Re: net/core: BUG in copy_net_ns()

From: Dmitry Vyukov
Date: Tue Jan 15 2019 - 05:36:22 EST


On Mon, Jan 14, 2019 at 7:30 PM Eric W. Biederman <ebiederm@xxxxxxxxxxxx> wrote:
>
> zzoru <zzoru007@xxxxxxxxx> writes:
>
> > I think that it is exactly same to:
> > https://groups.google.com/forum/#!searchin/linux.kernel/cleanup_net$20is$20slow%7Csort:date/linux.kernel/IMJ9OzonDSI/QH86oy1PAQAJ
> > Already, patch was maded, but maybe he forgot to push it.
>
> That patch was made to address speed, and lifetime of network stack
> objects.
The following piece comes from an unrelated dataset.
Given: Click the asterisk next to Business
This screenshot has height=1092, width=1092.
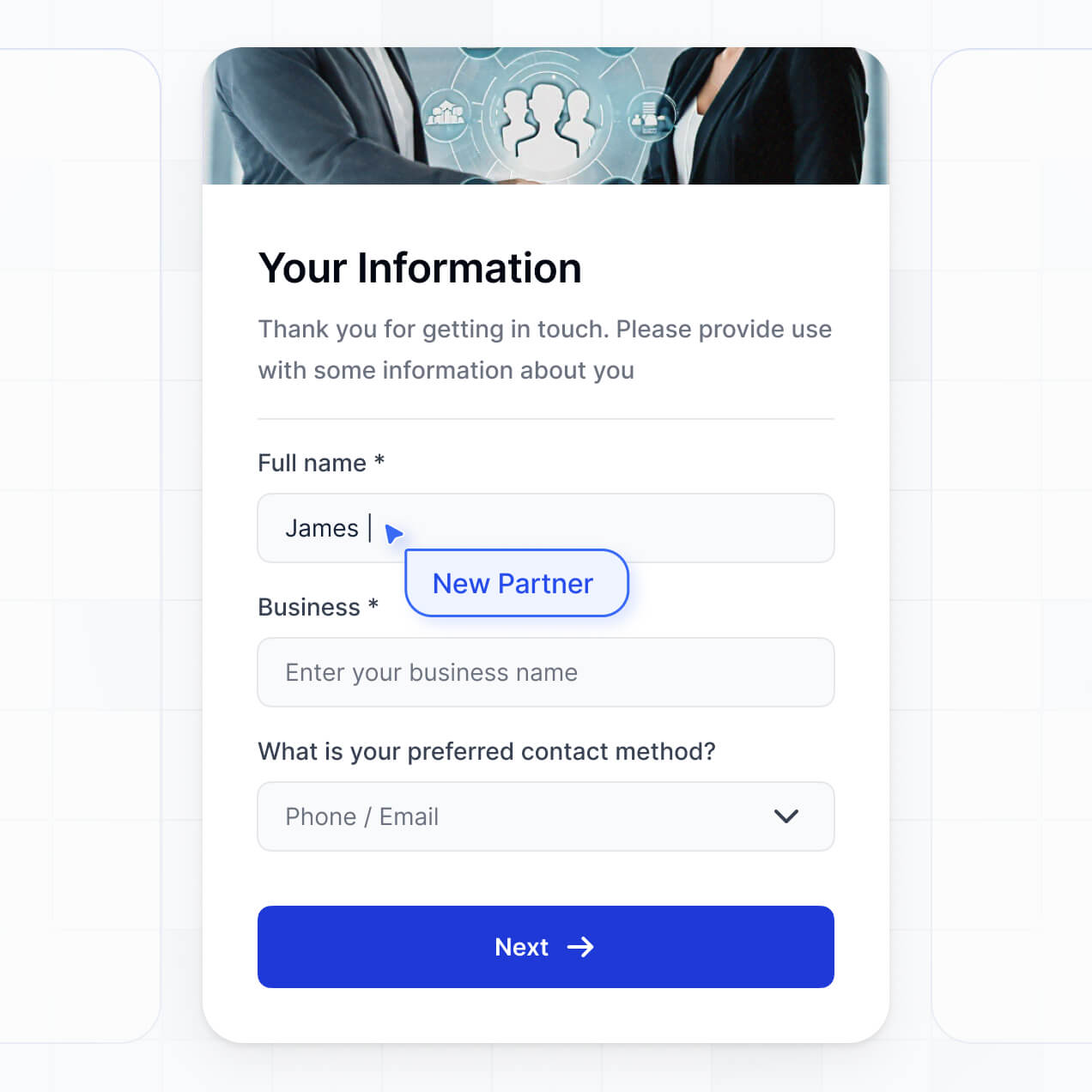Looking at the screenshot, I should click(373, 607).
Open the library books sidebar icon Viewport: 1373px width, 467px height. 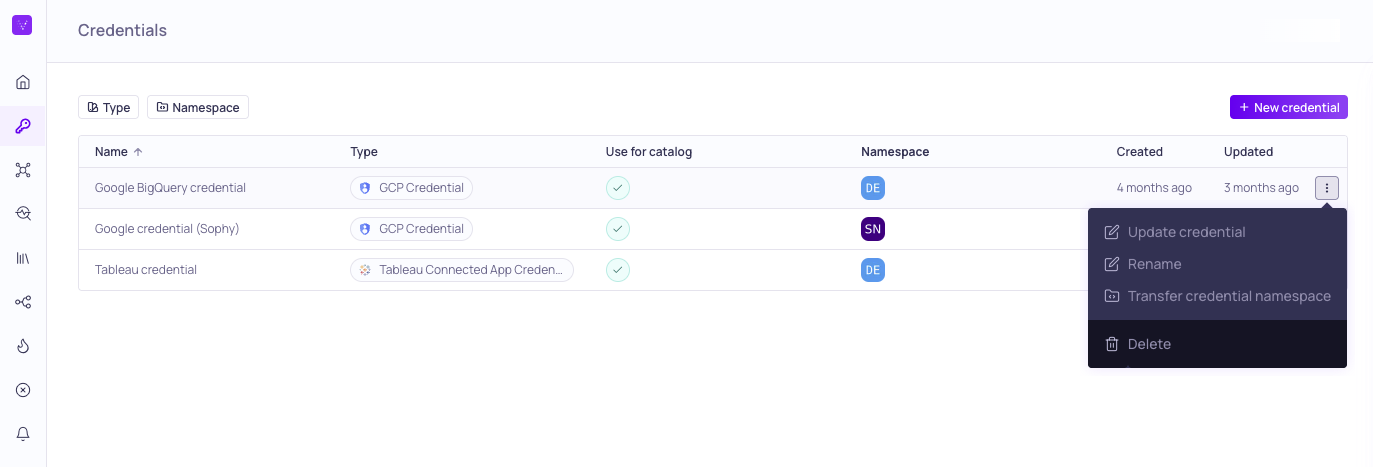[23, 258]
At best it will make things go faster (a good thing), and
> reduce the memory consumption during a test (another good thing).
> The patch you point to will not correct your memory corruption.
>
> So right now the best hypothesis seems to be Dmitriy's idea that
> there is stack overflow causing corruption. You have a lot of stack
> debugging already enabled but I don't see CONFIG_VMAP_STACK enabled
> which might catch something ordinary stack overflow checking won't.
>
> Any chance you can enable CONFIG_VMAP_STACK and see if it is stack
> overflow?
>
> With a little luck you will catch the stack overflow in the act and we
> can see the problematic code path.

Most likely the stack overflow should be detectable with
CONFIG_VMAP_STACK. But CONFIG_VMAP_STACK is incompatible with KASAN:
https://bugzilla.kernel.org/show_bug.cgi?id=202009

I reproduced the other stack overflow without KASAN and without
CONFIG_VMAP_STACK and it was detected as "corrupted stack end
detected inside scheduler". We can try the same here. But without
KASAN and with CONFIG_VMAP_STACK should be more reliable.

But how I read it is if we see wb_workfn in stacks, kernel memory is
corrupted. Overflow at that async stack is not dependent on how
exactly low memory condition was provoked.